This is the mail archive of the
libc-help@sourceware.org
mailing list for the glibc project.
Re: [PATCH] wcscoll/strcoll needs to check if the char is out of the locale collation
On Wed, Dec 2, 2009 at 12:32 PM, Takao Fujiwara <tfujiwar@redhat.com> wrote:
>> You need to define correctness in terms of a standard or existing
>> practice in some other C library. What do C libraries on other
>> operating systems do?
>
> I'm not sure if I understand the question.
> As I quoted in this original mail, the manpage explains the behavior. And
> the manpage is also available in http://opengroup.org.
> Unfortunately I could not find the specification between language chars but
> I have tested some chars on UNIX and Windows and the collation result is
> good for me except for GNU libc.
>
> In UNIX, some of non-UTF-8 collation is not clear for me but UTF-8 collation
> is good in the attached test case at least. So errno might be a good
> solution for non-UTF-8 since glibc/localedata/locales/ja_JP is not used for
> ja_JP.UTF-8 only but also for ja_JP.eucJP, ja_JP.SJIS.

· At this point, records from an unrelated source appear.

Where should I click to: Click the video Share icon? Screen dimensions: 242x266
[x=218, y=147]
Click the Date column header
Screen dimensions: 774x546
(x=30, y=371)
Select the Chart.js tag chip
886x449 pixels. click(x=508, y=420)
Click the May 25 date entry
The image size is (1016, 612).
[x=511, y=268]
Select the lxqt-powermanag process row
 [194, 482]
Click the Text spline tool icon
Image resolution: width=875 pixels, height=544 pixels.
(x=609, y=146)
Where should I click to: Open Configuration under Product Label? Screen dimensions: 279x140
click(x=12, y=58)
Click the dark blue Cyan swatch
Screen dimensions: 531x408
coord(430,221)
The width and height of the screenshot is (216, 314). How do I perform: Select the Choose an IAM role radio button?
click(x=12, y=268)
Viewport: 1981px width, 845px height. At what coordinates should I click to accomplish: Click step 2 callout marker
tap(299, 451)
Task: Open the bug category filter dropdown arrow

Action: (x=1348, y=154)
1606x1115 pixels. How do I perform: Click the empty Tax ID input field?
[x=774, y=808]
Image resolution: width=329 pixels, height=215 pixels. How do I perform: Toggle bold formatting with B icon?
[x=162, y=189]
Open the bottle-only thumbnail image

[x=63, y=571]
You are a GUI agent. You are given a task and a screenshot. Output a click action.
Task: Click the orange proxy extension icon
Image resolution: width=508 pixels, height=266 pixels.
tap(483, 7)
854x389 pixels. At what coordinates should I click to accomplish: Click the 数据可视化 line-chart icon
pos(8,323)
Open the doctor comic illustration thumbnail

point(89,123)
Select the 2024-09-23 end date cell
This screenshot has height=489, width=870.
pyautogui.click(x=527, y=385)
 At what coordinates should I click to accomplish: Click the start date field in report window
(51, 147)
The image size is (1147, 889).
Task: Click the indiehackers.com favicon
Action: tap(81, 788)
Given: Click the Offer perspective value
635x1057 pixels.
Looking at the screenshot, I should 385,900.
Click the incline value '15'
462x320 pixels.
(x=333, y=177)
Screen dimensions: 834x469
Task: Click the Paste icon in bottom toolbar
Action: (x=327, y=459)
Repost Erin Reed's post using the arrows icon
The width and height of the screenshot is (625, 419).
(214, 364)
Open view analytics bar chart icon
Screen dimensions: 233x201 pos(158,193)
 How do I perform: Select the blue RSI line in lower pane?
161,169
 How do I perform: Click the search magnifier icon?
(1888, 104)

This is better. You should list which other operating systems you
tested on and found the results of the scort to be satisfactory.
>>
>>> I'm attaching the test program (a.c) in this mail to explain the problem.
>>> It compares the Korean chars and ASCII chars.
>>> If you run the test program on ja_JP.UTF-8, wcscoll() returns "Korean
>>> chars< ?ASCII chars".
>>> But I would expect "Korean chars> ?ASCII chars" on ja_JP.UTF-8.
>>
>> You need to explain why you expect this, is it done this way on another
>> system?
>
> The main reason of mine is, if the expectation is not the result, the sorted
> strings looks ugly on GUI(e.g. GDM language name list dialog). The current
> behavior is, some of non-latin chars are collated in front of latin chars
> and all Japanese chars are collated after latin chars and other chars are
> collated after all Japanese chars.
> I think the sort might need the common collation and locale specific
> collation likes UCA, ICU.
This is a good explanation of the problem. It should come first in your post.
> My test case works with this way on UNIX and MS-Windows.
Which UNIX?
>>
>>> Then I would think the returned value is not defined in ja_JP collation
>>> and I thought setting errno would be good if the char is not defined in
>>> the collation.
>>> E.g. glibc/localedata/locales/ja_JP LC_COLLATE doesn't include U+D55C so
>>> I think the ja_JP.UTF-8 collation table doesn't contain all UTF-8 chars.
>>
>> I don't understand this paragraph, perhaps you could expand the
>> explanation and take the reader through the logic?
>
> If you have a look at glibc/localedata/locales/ja_JP, Japanese LC_COLLATE is
> defined in the lines between order_start forward and order_end. almost
> Japanese char collations are defined in the ja_JP file but any Korean char
> collations are not found in ja_JP file, e.g. U+D55C .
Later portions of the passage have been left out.